▸ WORK REQUEST
Every entry must be reproduced word for word.

▸ DATASET RECORDS
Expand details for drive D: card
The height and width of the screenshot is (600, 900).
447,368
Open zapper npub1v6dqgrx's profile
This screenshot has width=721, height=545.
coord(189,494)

▸ RESPONSE TO THIS EXERCISE
Expand details for drive D: card
The height and width of the screenshot is (600, 900).
447,368
Open zapper npub1v6dqgrx's profile
This screenshot has width=721, height=545.
coord(189,494)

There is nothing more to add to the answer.